### Data records
* * * * * * * * *

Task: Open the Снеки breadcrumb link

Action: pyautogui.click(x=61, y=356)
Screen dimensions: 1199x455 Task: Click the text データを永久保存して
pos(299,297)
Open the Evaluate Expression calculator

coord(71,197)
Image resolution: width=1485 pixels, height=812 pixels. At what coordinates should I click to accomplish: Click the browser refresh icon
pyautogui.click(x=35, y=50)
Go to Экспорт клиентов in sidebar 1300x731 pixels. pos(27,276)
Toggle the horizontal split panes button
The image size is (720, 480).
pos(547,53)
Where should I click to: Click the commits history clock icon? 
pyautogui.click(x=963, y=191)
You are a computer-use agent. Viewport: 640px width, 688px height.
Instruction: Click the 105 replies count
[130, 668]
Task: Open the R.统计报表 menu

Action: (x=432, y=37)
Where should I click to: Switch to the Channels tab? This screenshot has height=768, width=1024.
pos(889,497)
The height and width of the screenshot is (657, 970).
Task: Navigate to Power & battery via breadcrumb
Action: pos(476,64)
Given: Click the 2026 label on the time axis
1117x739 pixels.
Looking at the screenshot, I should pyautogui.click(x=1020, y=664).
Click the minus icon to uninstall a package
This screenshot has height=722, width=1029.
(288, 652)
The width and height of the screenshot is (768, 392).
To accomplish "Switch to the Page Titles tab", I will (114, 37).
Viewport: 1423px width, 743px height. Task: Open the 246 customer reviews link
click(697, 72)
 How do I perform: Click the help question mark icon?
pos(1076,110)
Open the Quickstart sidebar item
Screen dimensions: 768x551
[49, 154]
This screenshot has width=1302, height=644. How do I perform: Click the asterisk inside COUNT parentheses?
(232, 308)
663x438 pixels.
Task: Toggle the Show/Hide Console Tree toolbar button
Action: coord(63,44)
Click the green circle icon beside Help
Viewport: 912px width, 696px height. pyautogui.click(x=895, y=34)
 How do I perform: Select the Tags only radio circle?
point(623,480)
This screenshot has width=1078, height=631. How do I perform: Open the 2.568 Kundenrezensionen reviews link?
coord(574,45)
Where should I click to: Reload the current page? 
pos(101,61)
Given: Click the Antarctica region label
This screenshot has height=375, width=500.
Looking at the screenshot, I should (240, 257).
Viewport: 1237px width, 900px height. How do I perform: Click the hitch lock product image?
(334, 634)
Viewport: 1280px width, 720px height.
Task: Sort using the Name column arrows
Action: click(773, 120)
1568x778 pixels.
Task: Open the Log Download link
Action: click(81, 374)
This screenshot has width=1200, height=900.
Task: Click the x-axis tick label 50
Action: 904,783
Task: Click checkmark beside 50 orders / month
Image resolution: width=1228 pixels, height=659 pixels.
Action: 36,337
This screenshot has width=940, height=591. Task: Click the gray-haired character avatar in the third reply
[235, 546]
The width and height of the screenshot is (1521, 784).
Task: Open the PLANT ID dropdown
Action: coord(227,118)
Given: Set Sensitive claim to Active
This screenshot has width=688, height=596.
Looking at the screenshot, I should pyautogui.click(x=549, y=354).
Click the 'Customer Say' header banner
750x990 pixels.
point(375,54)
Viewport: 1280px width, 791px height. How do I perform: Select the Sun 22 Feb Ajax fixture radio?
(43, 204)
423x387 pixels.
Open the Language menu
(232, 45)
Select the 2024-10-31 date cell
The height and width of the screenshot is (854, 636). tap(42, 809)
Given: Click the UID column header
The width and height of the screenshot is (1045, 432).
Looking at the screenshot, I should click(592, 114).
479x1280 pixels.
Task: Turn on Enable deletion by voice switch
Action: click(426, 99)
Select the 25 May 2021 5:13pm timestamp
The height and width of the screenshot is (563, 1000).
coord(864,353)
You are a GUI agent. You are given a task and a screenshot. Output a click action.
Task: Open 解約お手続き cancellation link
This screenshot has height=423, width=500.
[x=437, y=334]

* * * * * * * * *

### Required work
Keep only those lines of the records that hold "header", and return them.

### Solution to this problem
Click the 'Customer Say' header banner
Given: Click the UID column header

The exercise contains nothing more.